Your assignment.
Go through the data line by line. Copy each one holding the string "Geçirildi".

The input.
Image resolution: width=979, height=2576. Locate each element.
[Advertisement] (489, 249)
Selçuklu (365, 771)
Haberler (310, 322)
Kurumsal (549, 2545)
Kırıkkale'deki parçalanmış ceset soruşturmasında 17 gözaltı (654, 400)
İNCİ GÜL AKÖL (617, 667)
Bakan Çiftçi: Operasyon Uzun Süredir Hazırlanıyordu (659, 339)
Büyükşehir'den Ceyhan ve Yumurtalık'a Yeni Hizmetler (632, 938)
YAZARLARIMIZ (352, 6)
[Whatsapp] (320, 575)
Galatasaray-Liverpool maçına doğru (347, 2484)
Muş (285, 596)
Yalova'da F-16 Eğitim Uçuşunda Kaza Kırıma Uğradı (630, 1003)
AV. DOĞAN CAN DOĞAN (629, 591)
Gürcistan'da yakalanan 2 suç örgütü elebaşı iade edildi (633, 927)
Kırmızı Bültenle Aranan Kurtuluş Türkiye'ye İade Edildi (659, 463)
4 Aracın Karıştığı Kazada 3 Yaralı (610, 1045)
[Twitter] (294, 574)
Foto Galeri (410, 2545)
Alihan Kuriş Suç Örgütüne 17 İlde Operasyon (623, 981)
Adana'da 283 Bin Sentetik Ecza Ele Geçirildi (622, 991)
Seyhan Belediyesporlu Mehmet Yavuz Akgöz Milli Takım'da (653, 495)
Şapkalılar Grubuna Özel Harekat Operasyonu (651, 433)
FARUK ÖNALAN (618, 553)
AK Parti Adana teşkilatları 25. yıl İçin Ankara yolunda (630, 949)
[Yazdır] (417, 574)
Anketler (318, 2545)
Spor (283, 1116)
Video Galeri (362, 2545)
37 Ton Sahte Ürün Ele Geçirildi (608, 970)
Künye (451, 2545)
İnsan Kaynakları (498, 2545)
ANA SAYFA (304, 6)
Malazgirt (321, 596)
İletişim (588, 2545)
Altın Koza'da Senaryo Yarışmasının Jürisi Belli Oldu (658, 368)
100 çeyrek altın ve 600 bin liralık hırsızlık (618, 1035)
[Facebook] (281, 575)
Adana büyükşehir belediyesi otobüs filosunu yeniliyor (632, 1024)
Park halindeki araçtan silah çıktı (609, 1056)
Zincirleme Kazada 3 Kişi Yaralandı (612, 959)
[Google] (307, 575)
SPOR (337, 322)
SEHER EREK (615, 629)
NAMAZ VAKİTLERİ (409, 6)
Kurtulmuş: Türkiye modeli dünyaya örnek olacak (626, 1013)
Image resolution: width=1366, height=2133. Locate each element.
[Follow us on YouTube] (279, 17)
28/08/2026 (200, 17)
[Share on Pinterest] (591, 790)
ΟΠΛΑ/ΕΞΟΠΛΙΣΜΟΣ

Written reply.
Adana'da 283 Bin Sentetik Ecza Ele Geçirildi (622, 991)
37 Ton Sahte Ürün Ele Geçirildi (608, 970)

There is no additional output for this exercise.